> Your objective:
Taking the line that contains "remorques bennes (75, 1657)" as the first and the final line of the records as the last, write out every line between them exactly, ends included, and nothing else.
======== Provided entries
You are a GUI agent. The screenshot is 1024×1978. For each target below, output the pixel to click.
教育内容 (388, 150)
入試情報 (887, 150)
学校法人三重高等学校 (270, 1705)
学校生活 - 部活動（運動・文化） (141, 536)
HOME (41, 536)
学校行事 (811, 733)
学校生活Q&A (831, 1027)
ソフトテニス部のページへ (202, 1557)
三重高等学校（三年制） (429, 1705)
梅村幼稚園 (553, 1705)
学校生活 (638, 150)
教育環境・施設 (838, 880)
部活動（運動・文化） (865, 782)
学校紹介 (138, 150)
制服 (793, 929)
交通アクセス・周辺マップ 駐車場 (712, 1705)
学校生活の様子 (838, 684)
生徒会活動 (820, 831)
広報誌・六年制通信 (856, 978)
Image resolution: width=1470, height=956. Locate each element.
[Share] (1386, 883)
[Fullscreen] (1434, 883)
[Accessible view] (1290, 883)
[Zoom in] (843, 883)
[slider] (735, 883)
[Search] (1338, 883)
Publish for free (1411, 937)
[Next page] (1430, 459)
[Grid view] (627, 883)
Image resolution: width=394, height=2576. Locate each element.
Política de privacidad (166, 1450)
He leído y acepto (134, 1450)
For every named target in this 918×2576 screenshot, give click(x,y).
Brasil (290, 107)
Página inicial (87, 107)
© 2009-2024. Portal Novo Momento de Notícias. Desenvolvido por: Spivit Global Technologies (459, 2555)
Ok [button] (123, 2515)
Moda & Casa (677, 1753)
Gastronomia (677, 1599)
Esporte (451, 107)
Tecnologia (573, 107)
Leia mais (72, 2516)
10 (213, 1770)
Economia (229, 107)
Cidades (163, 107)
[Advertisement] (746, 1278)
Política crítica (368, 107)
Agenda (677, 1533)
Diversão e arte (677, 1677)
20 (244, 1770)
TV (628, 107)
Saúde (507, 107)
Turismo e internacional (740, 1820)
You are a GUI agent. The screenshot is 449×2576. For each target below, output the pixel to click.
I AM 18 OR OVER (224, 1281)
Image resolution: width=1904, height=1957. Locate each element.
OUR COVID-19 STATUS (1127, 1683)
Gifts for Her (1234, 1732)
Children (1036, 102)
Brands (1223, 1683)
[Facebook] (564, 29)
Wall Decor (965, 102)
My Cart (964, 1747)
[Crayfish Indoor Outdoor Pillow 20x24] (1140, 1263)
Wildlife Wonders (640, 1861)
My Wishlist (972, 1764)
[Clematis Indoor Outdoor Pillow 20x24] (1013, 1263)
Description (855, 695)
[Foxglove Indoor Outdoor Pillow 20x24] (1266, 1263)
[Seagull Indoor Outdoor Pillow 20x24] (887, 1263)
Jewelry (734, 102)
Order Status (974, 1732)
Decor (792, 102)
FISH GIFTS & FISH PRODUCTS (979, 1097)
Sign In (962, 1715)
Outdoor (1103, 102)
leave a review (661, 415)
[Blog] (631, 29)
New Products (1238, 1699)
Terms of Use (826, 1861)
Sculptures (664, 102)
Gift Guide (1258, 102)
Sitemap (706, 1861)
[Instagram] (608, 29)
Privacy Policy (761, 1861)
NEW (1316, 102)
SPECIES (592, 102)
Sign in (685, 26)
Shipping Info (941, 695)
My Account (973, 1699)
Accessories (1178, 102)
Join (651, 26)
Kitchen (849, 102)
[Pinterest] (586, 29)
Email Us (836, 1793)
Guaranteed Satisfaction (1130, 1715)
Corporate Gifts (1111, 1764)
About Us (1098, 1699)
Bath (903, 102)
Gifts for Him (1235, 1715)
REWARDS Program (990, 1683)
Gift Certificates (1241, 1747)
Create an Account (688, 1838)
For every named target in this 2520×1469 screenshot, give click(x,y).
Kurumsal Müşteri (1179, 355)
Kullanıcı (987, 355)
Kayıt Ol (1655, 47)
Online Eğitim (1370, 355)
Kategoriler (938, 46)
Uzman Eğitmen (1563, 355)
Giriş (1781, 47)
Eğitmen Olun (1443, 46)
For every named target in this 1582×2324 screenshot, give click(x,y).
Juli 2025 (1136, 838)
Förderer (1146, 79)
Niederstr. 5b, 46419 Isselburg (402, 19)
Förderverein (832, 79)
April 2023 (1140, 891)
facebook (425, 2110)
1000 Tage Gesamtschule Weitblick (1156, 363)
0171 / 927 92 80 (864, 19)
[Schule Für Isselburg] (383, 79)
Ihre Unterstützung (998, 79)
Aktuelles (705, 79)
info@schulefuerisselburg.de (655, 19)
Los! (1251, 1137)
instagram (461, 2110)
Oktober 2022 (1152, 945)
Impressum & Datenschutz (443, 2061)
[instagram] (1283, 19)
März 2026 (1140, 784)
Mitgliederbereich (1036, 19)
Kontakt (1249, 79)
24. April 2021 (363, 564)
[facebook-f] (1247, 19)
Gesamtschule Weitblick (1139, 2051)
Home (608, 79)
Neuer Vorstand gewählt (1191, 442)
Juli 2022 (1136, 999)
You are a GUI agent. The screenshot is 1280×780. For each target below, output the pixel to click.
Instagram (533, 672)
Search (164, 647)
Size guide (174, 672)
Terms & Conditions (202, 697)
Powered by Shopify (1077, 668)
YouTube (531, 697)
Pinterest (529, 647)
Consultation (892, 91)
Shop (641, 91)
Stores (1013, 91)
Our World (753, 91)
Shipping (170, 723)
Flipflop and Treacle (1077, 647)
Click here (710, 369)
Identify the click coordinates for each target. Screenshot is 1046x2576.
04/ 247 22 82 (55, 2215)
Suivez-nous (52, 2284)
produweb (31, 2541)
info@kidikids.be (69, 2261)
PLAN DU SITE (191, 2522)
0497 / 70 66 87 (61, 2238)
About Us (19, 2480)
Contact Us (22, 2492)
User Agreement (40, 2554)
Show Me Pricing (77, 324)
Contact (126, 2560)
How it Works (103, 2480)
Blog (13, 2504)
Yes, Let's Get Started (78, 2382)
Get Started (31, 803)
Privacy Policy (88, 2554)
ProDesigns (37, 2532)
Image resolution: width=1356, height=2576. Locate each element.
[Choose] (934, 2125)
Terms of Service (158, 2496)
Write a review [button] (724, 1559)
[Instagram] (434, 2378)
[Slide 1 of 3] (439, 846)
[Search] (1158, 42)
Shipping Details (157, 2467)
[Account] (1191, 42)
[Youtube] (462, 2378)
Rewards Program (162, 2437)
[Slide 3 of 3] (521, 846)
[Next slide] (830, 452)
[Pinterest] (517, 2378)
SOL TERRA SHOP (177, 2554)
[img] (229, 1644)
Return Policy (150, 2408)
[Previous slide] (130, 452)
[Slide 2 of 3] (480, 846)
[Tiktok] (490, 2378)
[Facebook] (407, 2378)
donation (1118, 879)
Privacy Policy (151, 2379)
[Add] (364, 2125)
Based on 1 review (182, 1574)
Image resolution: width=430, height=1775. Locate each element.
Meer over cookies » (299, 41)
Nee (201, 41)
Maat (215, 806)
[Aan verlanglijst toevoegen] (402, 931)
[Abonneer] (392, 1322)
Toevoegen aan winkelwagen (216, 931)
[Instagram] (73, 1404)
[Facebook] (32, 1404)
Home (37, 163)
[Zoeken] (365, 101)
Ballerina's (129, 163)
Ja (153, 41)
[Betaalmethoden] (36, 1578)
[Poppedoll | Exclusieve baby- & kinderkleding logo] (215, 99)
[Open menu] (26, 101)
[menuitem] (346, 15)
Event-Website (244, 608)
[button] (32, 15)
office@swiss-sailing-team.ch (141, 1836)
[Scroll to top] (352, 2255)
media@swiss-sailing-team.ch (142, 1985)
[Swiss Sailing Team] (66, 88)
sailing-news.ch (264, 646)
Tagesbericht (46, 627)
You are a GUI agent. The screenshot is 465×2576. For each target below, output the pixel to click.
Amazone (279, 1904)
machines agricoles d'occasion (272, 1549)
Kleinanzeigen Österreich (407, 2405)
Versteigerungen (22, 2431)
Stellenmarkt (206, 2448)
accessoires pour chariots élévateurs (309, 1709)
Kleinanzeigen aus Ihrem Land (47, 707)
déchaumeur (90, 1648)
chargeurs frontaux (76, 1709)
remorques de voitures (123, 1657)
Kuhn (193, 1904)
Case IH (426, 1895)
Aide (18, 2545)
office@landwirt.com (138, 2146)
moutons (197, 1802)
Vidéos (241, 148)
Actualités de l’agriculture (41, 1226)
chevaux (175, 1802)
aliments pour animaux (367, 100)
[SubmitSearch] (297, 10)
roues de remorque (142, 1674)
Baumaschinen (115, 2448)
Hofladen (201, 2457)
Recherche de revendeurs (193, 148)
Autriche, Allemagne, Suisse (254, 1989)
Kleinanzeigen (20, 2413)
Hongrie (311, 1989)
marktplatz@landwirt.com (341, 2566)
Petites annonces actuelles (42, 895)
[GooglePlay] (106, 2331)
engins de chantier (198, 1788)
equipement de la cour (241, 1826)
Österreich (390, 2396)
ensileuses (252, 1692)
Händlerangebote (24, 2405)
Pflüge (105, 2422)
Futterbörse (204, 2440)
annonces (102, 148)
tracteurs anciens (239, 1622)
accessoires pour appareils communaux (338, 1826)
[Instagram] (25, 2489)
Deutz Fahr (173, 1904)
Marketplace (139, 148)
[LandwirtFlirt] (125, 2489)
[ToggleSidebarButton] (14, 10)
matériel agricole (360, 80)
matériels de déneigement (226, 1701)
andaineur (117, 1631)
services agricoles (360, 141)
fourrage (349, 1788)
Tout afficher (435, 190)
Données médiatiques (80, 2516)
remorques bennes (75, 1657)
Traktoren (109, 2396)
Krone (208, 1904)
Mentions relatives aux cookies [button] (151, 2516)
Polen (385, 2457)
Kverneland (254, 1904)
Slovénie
================
> Problem solution:
remorques bennes (75, 1657)
Traktoren (109, 2396)
Krone (208, 1904)
Mentions relatives aux cookies [button] (151, 2516)
Polen (385, 2457)
Kverneland (254, 1904)
Slovénie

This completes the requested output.